Bailey recorded what the doctor told him during a follow up and the description is chilling to say the least.

“The dog, when he bit you, lacerated your windpipe, … and it had hit the main artery that goes to your brain on this side (left). And that’s completely blocked off,” the doctor said on the recording.

“You had a tear in your trachea,” the doctor said. “What I did, I fixed where they put the tube in so you could breathe. Then we put this in through the injury site.

“Then the rest was just muscle and other tissue that had been torn apart, and we put that back together again.”

“They must have been trying to kill Richard Bailey that night, they must have been,” said one of his lawyers, Fatima Johnson. “If a dog bites your neck, its obvious what’s going to happen.”

Bailey's attorneys called the use of the dog, which mauled Bailey's neck for 30 seconds, “extraordinarily violent” and said the three white officers used excessive force because Bailey is Black, according to the Journal & Courier. They said the 46-year-old Bailey spent days in a medically-induced coma after the attack and could have died.

“The force was just extraordinarily violent,” another of Bailey’s attorneys, Swaray Conteh, said in an exclusive interview with the Journal & Courier. “They didn’t have to do that. Two of them could have placed him in handcuffs and took him wherever they wanted to. They didn’t need the assistance of a K9.”

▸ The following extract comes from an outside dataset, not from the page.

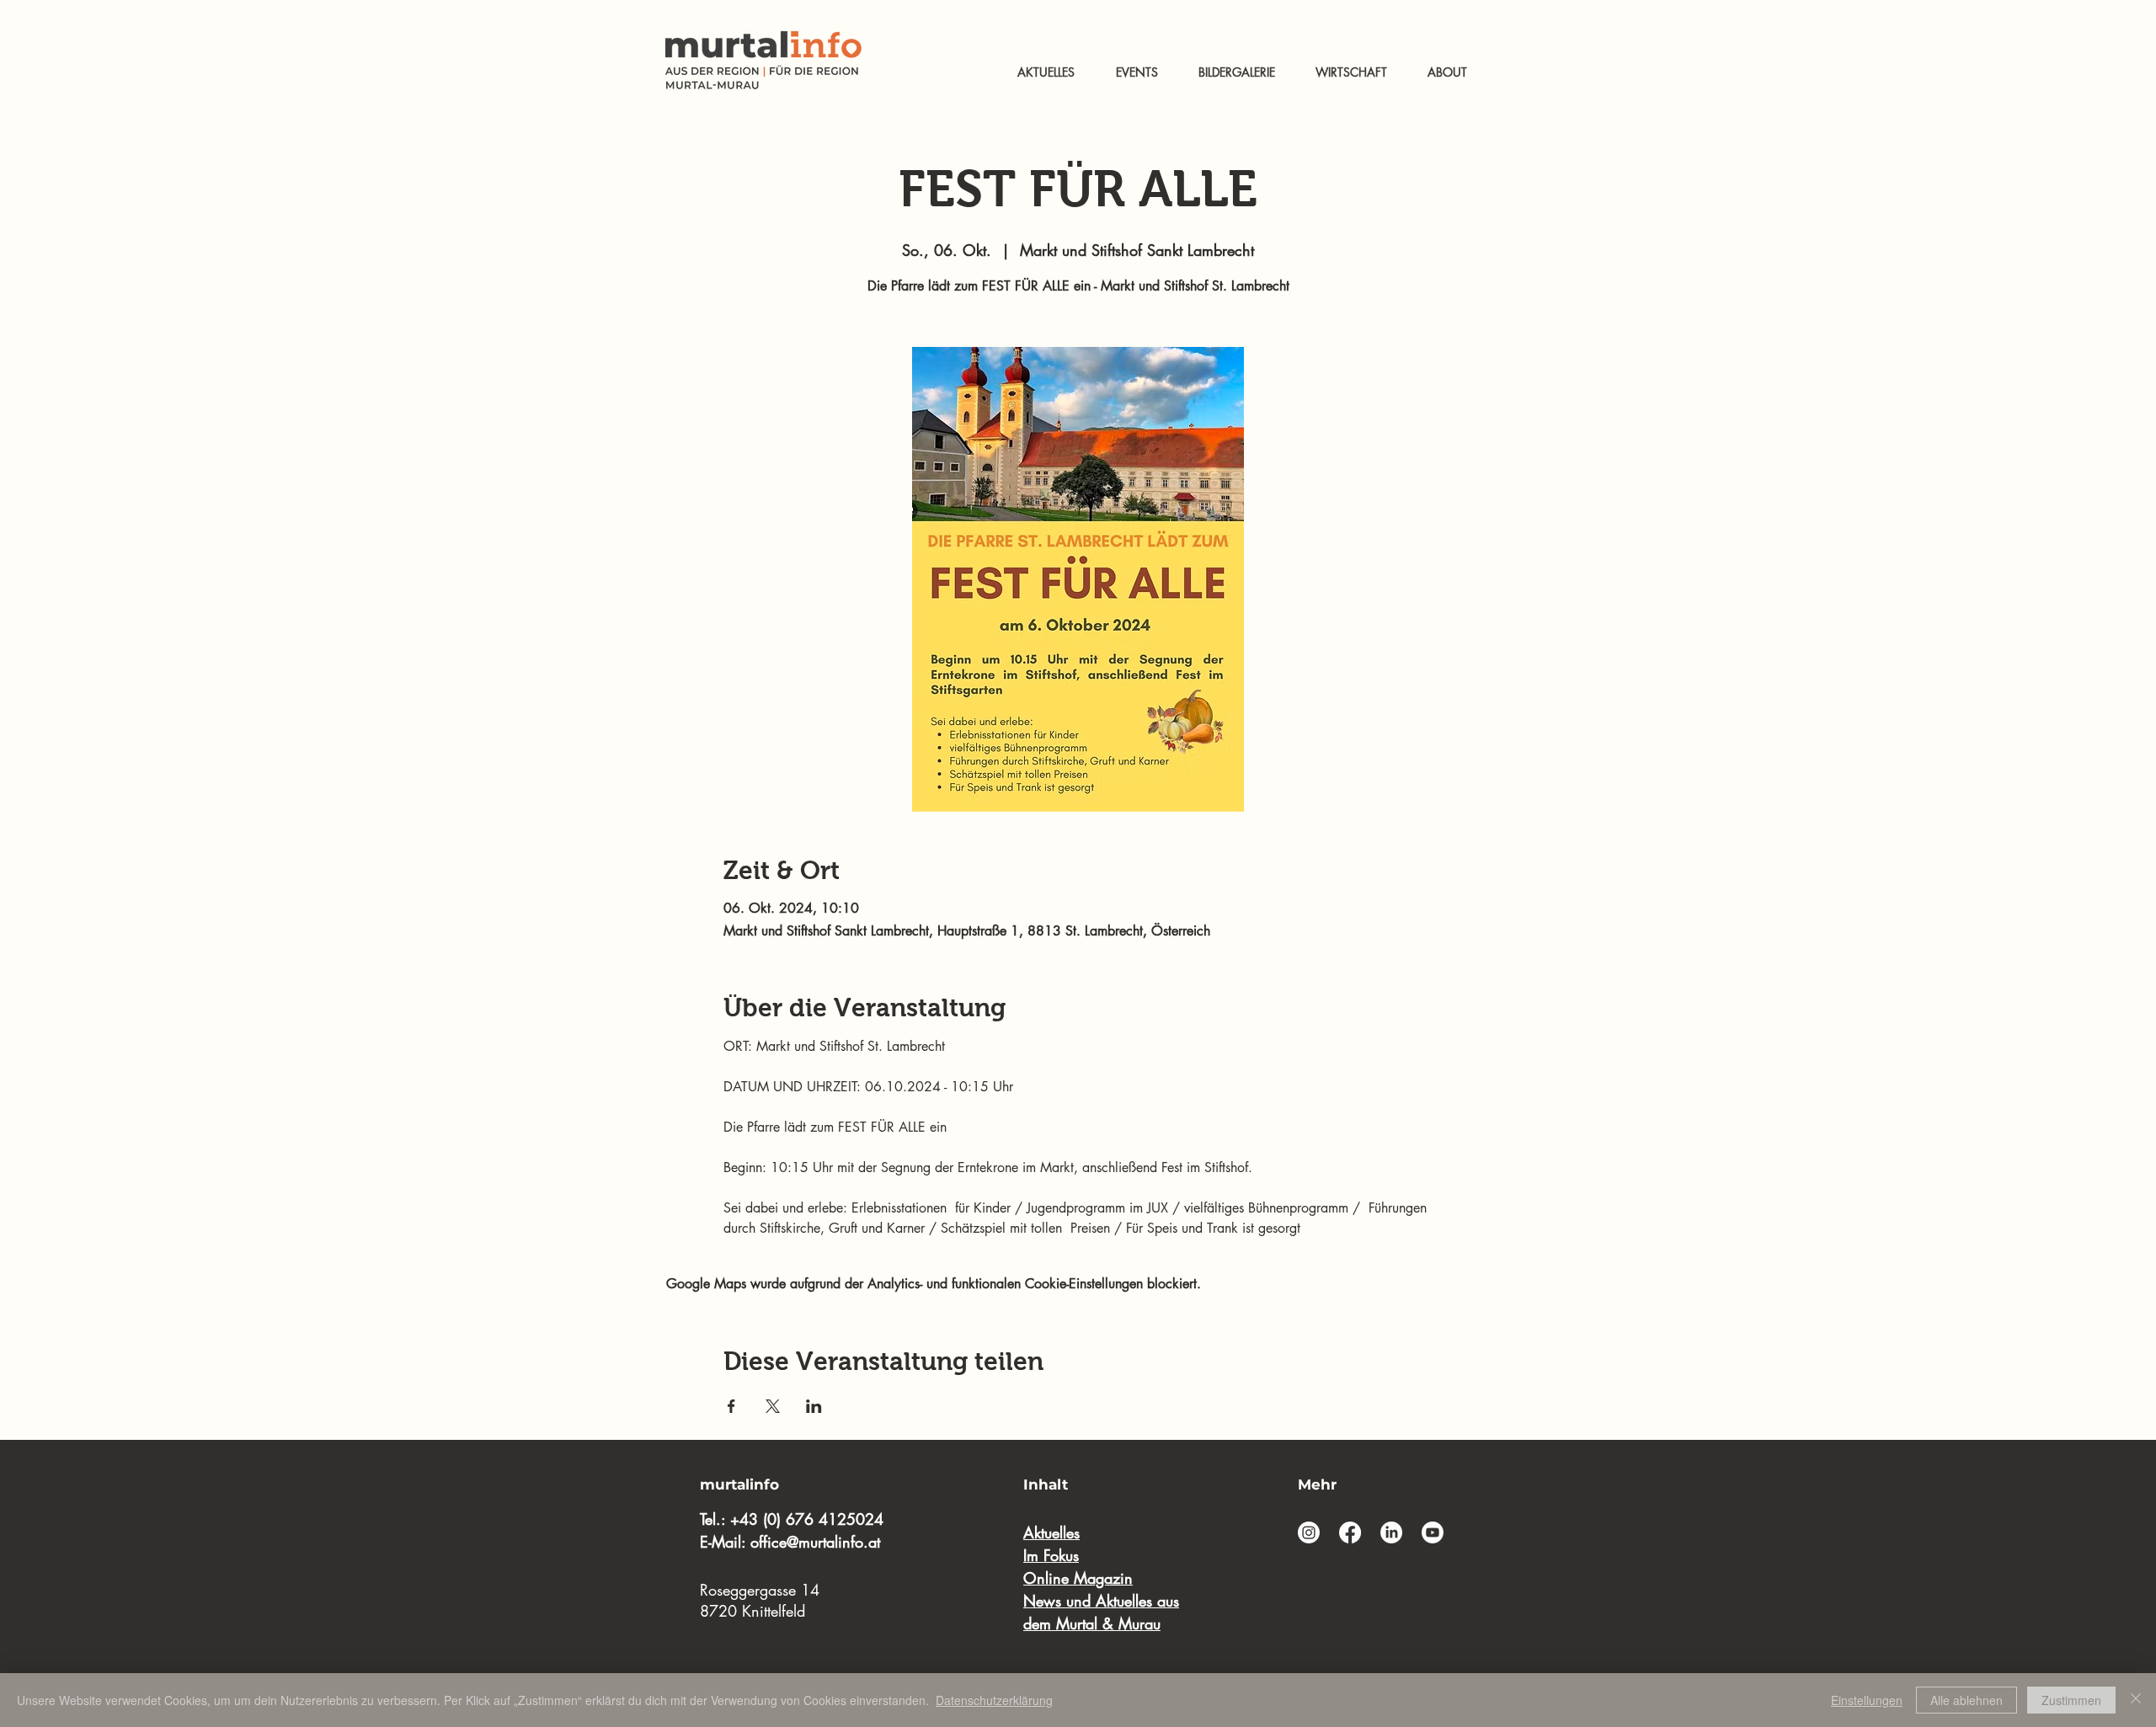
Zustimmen (2071, 1700)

In the wake of the Journal & Courier breaking the news about the attack, including the first to publish the body camera video, Lafayette Police Chief Patrick Flannelly [also white] released a video explaining the police department's stance.

In March, Madison County Prosecutor Rodney Cummings was appointed by Persin to investigate whether charges should be filed against Bailey.

On June 3, Cummings filed 11 charges against Bailey. They are: criminal confinement, battery with a deadly weapon, battery with moderate injury, strangulation, intimidation, resisting law enforcement, interfering with reporting a crime, criminal mischief, public intoxication and two counts of battery.

Bailey, 47, 2825-B Dorssett Drive, Lafayette, posted bond June 22 and was released from the Tippecanoe County Jail, according to jail records.